Navaratri. The 9-night long festival that brings back a flood of memories. We had a nice golu in our house for as long as I can remember. Every year, we'd try to add to the golu on the two sides. A park one time, a village scene another time. Attention to detail was essential. All schools would close immediately after the Mahalaya Amavasya except for my own. We'd have school till the 5th or 6th day of Navaratri and then remain closed for some 7 days after Dussera. I find it funny to this day that just because it was a central government school, we had to follow the north blindly in terms of holidays.
Fortunately, my school didn't have a quarterly exam system, so we were spared excessive studying during festival time. We'd accompany Amma to Parry's Corner to buy bags, coconuts, sweet lime, betel leaves, turmeric, supari, and some steel items to give away. Then we'd sit late into the night making vettalai paakku bags for all guests.
We had cute invitation cards printed. Amma would draw up a list of people from the IIT Madras directory. Then there was this list of Appa's relatives that we'd send invitations to. Amma's colleagues, our school teachers... so many people. Then H and I would drop these invitations around campus. We'd also get invited to people's houses and everyone used to have the standard, "Oru Paattu Paadu Maa" (Please sing a song!). I was a moody child just as I am a moody adult. And I never did like singing at other people's golus. Forgive me all of you die hard Cartnatic music fans (I am one myself, but even then) for saying this. Maamis would ask me to sing and then give me "expert advice" on technique, gammukkam, taalam (like I went to music class with some other intention!) and succeeded in killing any residual interest I may have had in classical music. Today I regret giving up learning, but try and see the world through the eyes of a 14 year old who has been learning music from the age of 4, who is interested in good music and not necessarily in raagas and azhuttam and all the associated stuff and you'll know what I mean. For those of you who asked about which genre of music I sing: bhajans, semi classical music, hindi film music and retro English numbers.
While Navaratri is almost synonymous with loads of classical music, it is also synonymous with sundal. Nine varieties of sundal on 9 nights. What fun! Much as the family I grew up in is not a believer in "kitchen religion", I indulge every once in a while. While I am not making a sundal every evening this Navaratri, I will be making it on as many days as I can.

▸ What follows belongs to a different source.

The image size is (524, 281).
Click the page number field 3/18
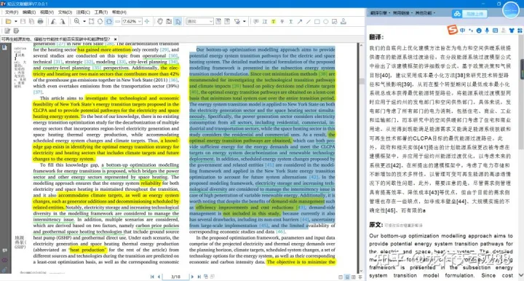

We had invited some guests over for dinner on Saturday and made this kadalai paruppu sundal. I was the only one in the group for whom sundal was a tradition. The other three, my hubby included, were from A.P. and had no clue about the navadhanyam for navaratri concept and had never eaten or heard of sundal. But they loved it and that's all that matters!
1/2 cup Gram Dal (Chana Dal), soaked for 1 hour
1 tsp Oil
1/4 tsp Mustard Seeds
1/4 tsp Urad Dal
1/4 tsp Chana Dal
1 tsp Green Chilli Paste
1/4 tsp Ginger Paste
1 Red Chilli
1/4 tsp Asafoetida
1/4 tsp Dry Mango Powder (Amchur)
1 tbsp Coconut, scraped
Salt to taste
Pressure cook the chana dal with salt for 2-3 whistles. Drain when done.
In a kadhai, heat oil. Add the urad and chana dals, mustard seeds and asafoetida. When the mustard splutters, add the curry leaves, ginger and chilli pastes, and the red chilli. Fry for a minute. Add the cooked dal and a little salt. Cover and cook a couple of minutes with a little water if necessary. Garnish with the scraped coconut and enjoy.
I am sending these to Viji as my second entry for the RCI - Tamil Festival event. I am also sending this to Vee for her Dassera event.